▶ Required action
Retype the records in full, exactly as they stand.

▶ Stored data
*** Begin section ***

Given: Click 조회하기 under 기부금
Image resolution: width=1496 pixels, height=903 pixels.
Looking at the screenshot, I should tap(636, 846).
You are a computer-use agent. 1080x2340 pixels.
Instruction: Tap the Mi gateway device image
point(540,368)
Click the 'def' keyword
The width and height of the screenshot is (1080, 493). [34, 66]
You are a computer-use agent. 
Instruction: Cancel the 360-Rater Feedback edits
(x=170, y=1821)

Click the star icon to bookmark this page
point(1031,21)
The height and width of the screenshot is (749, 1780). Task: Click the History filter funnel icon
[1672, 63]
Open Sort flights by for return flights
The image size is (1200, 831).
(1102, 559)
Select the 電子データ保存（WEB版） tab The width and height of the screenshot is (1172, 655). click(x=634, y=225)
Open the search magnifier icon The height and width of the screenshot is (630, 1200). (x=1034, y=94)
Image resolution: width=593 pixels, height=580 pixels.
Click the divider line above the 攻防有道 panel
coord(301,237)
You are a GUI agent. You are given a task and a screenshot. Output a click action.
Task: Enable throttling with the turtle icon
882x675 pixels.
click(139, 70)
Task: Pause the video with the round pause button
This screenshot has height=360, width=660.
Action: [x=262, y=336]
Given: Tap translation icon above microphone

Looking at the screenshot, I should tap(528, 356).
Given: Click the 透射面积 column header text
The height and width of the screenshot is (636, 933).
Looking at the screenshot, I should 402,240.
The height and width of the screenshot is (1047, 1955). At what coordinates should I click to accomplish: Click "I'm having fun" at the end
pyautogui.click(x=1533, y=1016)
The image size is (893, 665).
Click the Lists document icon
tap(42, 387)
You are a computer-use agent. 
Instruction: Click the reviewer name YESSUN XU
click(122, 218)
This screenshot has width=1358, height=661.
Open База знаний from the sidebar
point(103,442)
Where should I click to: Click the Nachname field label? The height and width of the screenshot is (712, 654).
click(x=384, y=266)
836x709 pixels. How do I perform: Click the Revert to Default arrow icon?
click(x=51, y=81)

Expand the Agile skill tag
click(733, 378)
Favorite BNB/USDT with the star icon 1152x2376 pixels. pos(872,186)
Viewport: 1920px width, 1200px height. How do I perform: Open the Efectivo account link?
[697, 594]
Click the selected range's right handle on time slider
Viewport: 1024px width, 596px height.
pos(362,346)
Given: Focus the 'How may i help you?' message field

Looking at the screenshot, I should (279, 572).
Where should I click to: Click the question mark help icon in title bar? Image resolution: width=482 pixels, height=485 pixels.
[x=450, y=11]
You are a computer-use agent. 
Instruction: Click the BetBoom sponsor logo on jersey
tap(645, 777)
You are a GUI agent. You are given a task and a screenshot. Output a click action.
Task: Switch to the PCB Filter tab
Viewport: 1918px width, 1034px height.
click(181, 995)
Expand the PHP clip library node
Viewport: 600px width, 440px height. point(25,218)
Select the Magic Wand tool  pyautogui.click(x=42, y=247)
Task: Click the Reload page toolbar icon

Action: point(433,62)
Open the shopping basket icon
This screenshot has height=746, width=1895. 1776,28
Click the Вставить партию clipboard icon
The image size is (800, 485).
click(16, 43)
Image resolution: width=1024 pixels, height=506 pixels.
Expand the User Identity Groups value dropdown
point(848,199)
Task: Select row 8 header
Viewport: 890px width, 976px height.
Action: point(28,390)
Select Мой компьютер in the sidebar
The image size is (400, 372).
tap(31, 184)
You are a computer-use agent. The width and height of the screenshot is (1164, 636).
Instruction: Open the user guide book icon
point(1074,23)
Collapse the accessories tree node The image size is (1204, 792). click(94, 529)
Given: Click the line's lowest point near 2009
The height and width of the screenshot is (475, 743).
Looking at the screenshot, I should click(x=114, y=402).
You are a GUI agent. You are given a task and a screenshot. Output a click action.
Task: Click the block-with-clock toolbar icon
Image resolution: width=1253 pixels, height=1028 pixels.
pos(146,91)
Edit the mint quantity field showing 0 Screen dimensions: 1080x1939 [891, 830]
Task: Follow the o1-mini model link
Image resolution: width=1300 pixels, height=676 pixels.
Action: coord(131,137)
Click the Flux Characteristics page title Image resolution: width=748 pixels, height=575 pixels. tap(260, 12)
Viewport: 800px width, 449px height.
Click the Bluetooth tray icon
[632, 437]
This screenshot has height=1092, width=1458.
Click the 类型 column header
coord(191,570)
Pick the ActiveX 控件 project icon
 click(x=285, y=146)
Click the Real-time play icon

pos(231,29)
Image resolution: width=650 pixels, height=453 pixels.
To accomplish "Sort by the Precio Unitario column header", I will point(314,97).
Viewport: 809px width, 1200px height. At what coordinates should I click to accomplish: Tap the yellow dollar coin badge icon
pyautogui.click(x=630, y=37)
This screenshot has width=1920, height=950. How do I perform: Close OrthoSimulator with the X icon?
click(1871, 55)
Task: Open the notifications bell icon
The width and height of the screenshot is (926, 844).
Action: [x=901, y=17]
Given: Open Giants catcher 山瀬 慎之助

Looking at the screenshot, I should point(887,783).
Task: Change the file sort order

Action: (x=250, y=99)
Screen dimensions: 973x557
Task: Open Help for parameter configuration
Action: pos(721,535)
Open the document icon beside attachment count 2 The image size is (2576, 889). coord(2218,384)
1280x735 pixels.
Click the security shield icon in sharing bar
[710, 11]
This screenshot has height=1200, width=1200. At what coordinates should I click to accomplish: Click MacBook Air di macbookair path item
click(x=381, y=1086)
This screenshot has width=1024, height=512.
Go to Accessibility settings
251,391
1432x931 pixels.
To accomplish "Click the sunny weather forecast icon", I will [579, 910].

*** End section ***

▶ Answer to this problem
Given: Click 조회하기 under 기부금
Image resolution: width=1496 pixels, height=903 pixels.
Looking at the screenshot, I should tap(636, 846).
You are a computer-use agent. 1080x2340 pixels.
Instruction: Tap the Mi gateway device image
point(540,368)
Click the 'def' keyword
The width and height of the screenshot is (1080, 493). [34, 66]
You are a computer-use agent. 
Instruction: Cancel the 360-Rater Feedback edits
(x=170, y=1821)

Click the star icon to bookmark this page
point(1031,21)
The height and width of the screenshot is (749, 1780). Task: Click the History filter funnel icon
[1672, 63]
Open Sort flights by for return flights
The image size is (1200, 831).
(1102, 559)
Select the 電子データ保存（WEB版） tab The width and height of the screenshot is (1172, 655). click(x=634, y=225)
Open the search magnifier icon The height and width of the screenshot is (630, 1200). (x=1034, y=94)
Image resolution: width=593 pixels, height=580 pixels.
Click the divider line above the 攻防有道 panel
coord(301,237)
You are a GUI agent. You are given a task and a screenshot. Output a click action.
Task: Enable throttling with the turtle icon
882x675 pixels.
click(139, 70)
Task: Pause the video with the round pause button
This screenshot has height=360, width=660.
Action: [x=262, y=336]
Given: Tap translation icon above microphone

Looking at the screenshot, I should tap(528, 356).
Given: Click the 透射面积 column header text
The height and width of the screenshot is (636, 933).
Looking at the screenshot, I should 402,240.
The height and width of the screenshot is (1047, 1955). At what coordinates should I click to accomplish: Click "I'm having fun" at the end
pyautogui.click(x=1533, y=1016)
The image size is (893, 665).
Click the Lists document icon
tap(42, 387)
You are a computer-use agent. 
Instruction: Click the reviewer name YESSUN XU
click(122, 218)
This screenshot has width=1358, height=661.
Open База знаний from the sidebar
point(103,442)
Where should I click to: Click the Nachname field label? The height and width of the screenshot is (712, 654).
click(x=384, y=266)
836x709 pixels. How do I perform: Click the Revert to Default arrow icon?
click(x=51, y=81)

Expand the Agile skill tag
click(733, 378)
Favorite BNB/USDT with the star icon 1152x2376 pixels. pos(872,186)
Viewport: 1920px width, 1200px height. How do I perform: Open the Efectivo account link?
[697, 594]
Click the selected range's right handle on time slider
Viewport: 1024px width, 596px height.
pos(362,346)
Given: Focus the 'How may i help you?' message field

Looking at the screenshot, I should (279, 572).
Where should I click to: Click the question mark help icon in title bar? Image resolution: width=482 pixels, height=485 pixels.
[x=450, y=11]
You are a computer-use agent. 
Instruction: Click the BetBoom sponsor logo on jersey
tap(645, 777)
You are a GUI agent. You are given a task and a screenshot. Output a click action.
Task: Switch to the PCB Filter tab
Viewport: 1918px width, 1034px height.
click(181, 995)
Expand the PHP clip library node
Viewport: 600px width, 440px height. point(25,218)
Select the Magic Wand tool  pyautogui.click(x=42, y=247)
Task: Click the Reload page toolbar icon

Action: point(433,62)
Open the shopping basket icon
This screenshot has height=746, width=1895. 1776,28
Click the Вставить партию clipboard icon
The image size is (800, 485).
click(16, 43)
Image resolution: width=1024 pixels, height=506 pixels.
Expand the User Identity Groups value dropdown
point(848,199)
Task: Select row 8 header
Viewport: 890px width, 976px height.
Action: point(28,390)
Select Мой компьютер in the sidebar
The image size is (400, 372).
tap(31, 184)
You are a computer-use agent. The width and height of the screenshot is (1164, 636).
Instruction: Open the user guide book icon
point(1074,23)
Collapse the accessories tree node The image size is (1204, 792). click(94, 529)
Given: Click the line's lowest point near 2009
The height and width of the screenshot is (475, 743).
Looking at the screenshot, I should click(x=114, y=402).
You are a GUI agent. You are given a task and a screenshot. Output a click action.
Task: Click the block-with-clock toolbar icon
Image resolution: width=1253 pixels, height=1028 pixels.
pos(146,91)
Edit the mint quantity field showing 0 Screen dimensions: 1080x1939 [891, 830]
Task: Follow the o1-mini model link
Image resolution: width=1300 pixels, height=676 pixels.
Action: coord(131,137)
Click the Flux Characteristics page title Image resolution: width=748 pixels, height=575 pixels. tap(260, 12)
Viewport: 800px width, 449px height.
Click the Bluetooth tray icon
[632, 437]
This screenshot has height=1092, width=1458.
Click the 类型 column header
coord(191,570)
Pick the ActiveX 控件 project icon
 click(x=285, y=146)
Click the Real-time play icon

pos(231,29)
Image resolution: width=650 pixels, height=453 pixels.
To accomplish "Sort by the Precio Unitario column header", I will point(314,97).
Viewport: 809px width, 1200px height. At what coordinates should I click to accomplish: Tap the yellow dollar coin badge icon
pyautogui.click(x=630, y=37)
This screenshot has width=1920, height=950. How do I perform: Close OrthoSimulator with the X icon?
click(1871, 55)
Task: Open the notifications bell icon
The width and height of the screenshot is (926, 844).
Action: [x=901, y=17]
Given: Open Giants catcher 山瀬 慎之助

Looking at the screenshot, I should point(887,783).
Task: Change the file sort order

Action: (x=250, y=99)
Screen dimensions: 973x557
Task: Open Help for parameter configuration
Action: pos(721,535)
Open the document icon beside attachment count 2 The image size is (2576, 889). coord(2218,384)
1280x735 pixels.
Click the security shield icon in sharing bar
[710, 11]
This screenshot has height=1200, width=1200. At what coordinates should I click to accomplish: Click MacBook Air di macbookair path item
click(x=381, y=1086)
This screenshot has width=1024, height=512.
Go to Accessibility settings
251,391
1432x931 pixels.
To accomplish "Click the sunny weather forecast icon", I will [579, 910].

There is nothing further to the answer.